• Exercise prompt: From the passage below on fifteenth-century mosque complexes, output the stretch that starts at "In addition to" and ends after "becomes a challenge.", reproducing it character for character.

In addition to these problems in viewing fifteenth-century mosque complexes in their entirety, a further complication is the fact that roads often cut viewpoints, and make access difficult. An example of this is the Has Murad Pasha Mosque (1465–71) in the Aksaray neighborhood, enclosed by highways and tramway lines (Figure 24), so that even taking a good view of the monument becomes a challenge. 

February-2016_Figure-24
Figure 24: Has Murad Pasha Mosque, view (P. Blessing)

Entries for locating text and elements
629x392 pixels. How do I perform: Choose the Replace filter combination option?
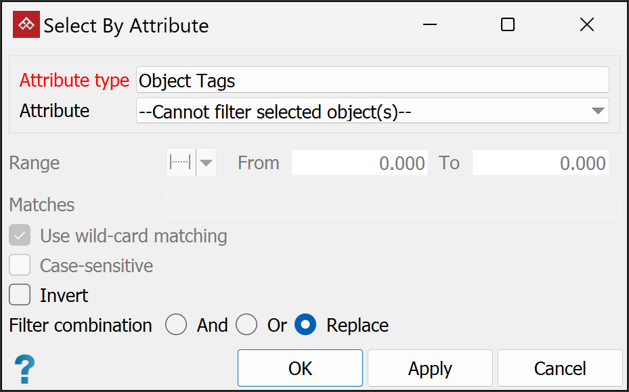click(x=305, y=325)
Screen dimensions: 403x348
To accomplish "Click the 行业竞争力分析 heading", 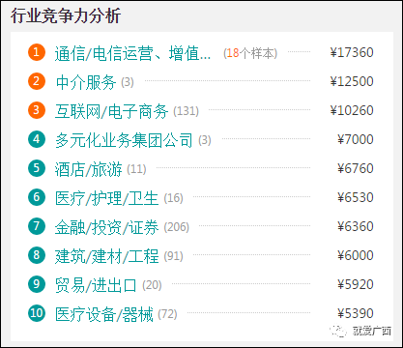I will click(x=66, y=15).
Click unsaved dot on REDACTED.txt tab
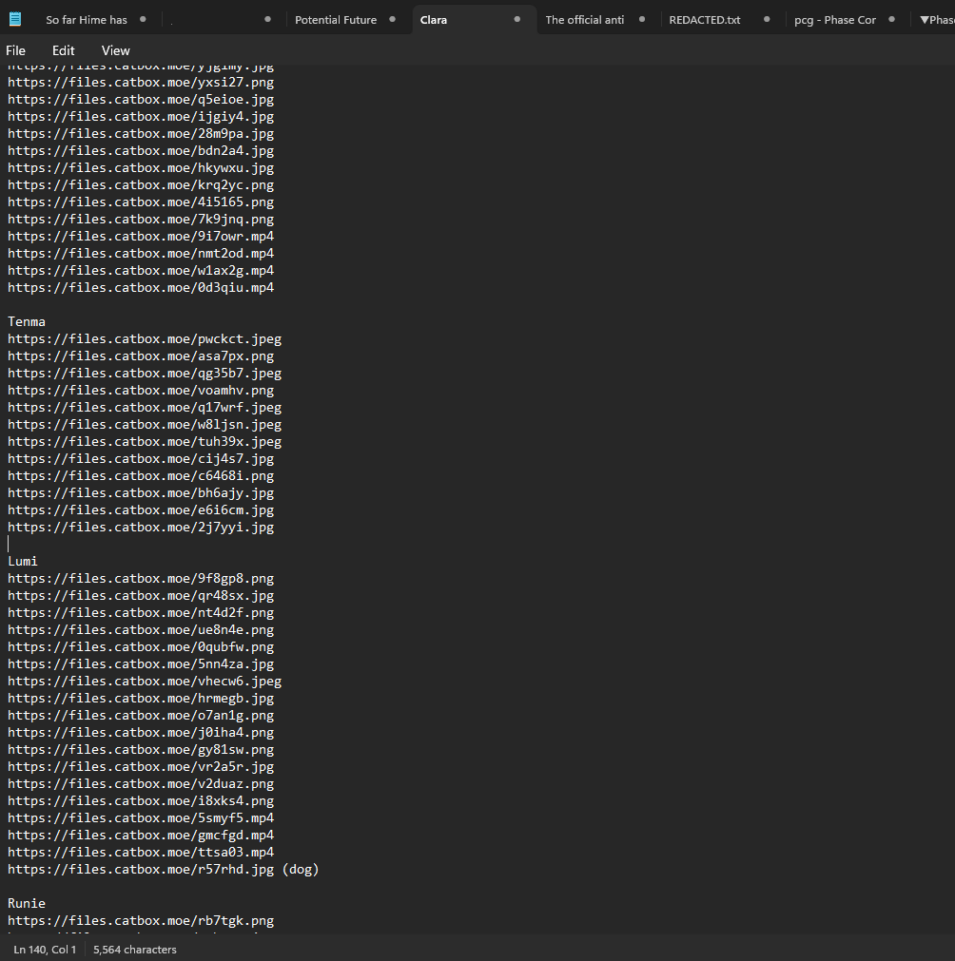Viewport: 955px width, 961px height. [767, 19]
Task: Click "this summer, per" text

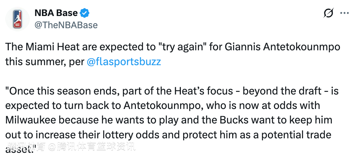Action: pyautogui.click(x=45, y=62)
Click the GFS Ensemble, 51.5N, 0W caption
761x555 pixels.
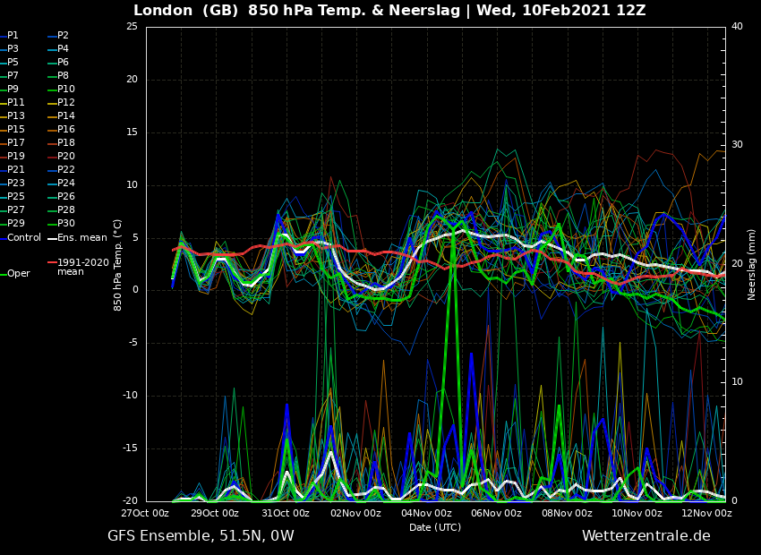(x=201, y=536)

• Output of the task:
In addition to these problems in viewing fifteenth-century mosque complexes in their entirety, a further complication is the fact that roads often cut viewpoints, and make access difficult. An example of this is the Has Murad Pasha Mosque (1465–71) in the Aksaray neighborhood, enclosed by highways and tramway lines (Figure 24), so that even taking a good view of the monument becomes a challenge.